In O’Connor v. Uber Technologies, Inc. (Filed 09/01/2015, No. C-13-3826 EMC), the United States District Court, Northern District of California, certified a class of approximately 160,000 current and former drivers of Uber in California, who contend they were misclassified as independent contractors during their employment.
Plaintiffs are current or former drivers for Defendant Uber Technologies, Inc. (“Uber”). Plaintiffs alleged that Uber failed to reimburse its drivers for all necessary expenditures or losses incurred by them in direct consequence of the discharge of duties (Labor Code §2802), and failed to pass on the entire amount of any customer tip paid, given to, or left for an Uber driver (Labor Code §351).

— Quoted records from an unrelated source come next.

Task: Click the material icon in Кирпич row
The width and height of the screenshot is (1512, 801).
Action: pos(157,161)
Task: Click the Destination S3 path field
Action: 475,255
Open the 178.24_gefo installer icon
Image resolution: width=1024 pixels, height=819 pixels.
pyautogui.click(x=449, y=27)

In an extremely detailed 68 page opinion, the District Court certified the class of plaintiffs with respect to the unpaid tips claim pursuant to Labor Code §351, but denied certification as to the claims for unpaid reimbursements under Labor Code §2802.
The District Court held that the Rule 23(a) criteria was satisfied with respect to the claim for unpaid tips and gratuities. First, the District Court noted that the class was objectively ascertainable from Uber’s business records which would reveal the names and addresses of its drivers during the class period. Second, the Court held the numerosity requirement was satisfied because the putative class involved approximately 160,000 individuals. Third, the commonality requirement was met because “one common question important to resolving Uber’s liability for the Tips Claim on a class wide basis is whether Uber ever actually remitted tips to its drivers.” Fourth, the Court held the typicality and adequacy requirements were satisfied because the named Plaintiffs’ claims were typical of the tip claims of the class as a whole. Fifth, the Court concluded that the predominance factor was met because two main issues predominate each and every individual claim: (1) whether the driver was an employee or independent contractor; and (2) whether Uber received tips from patrons which it failed to remit to its drivers. Finally, the District Court held the superiority requirement was met based on the size of the class, the common issues involved, and the ability of class members to opt-out.
As to the claims for unpaid expense reimbursements under Labor Code §2802, the District Court concluded that the commonality and adequacy factors were unsatisfied by Plaintiffs. Specifically, the District Court held “there may be substantial variance as to what kind of expenses were even incurred by [the putative employees] in the first place.”
The District Court’s Order may greatly impact California consumers, Uber drivers, and drivers of other similar enterprises. Going forward, the most critical issue in the case is whether Uber can rebut the presumption that the drivers are “employees” under California law. Should the class plaintiffs prevail on this issue, California consumers can likely expect a fee increase in Uber rides.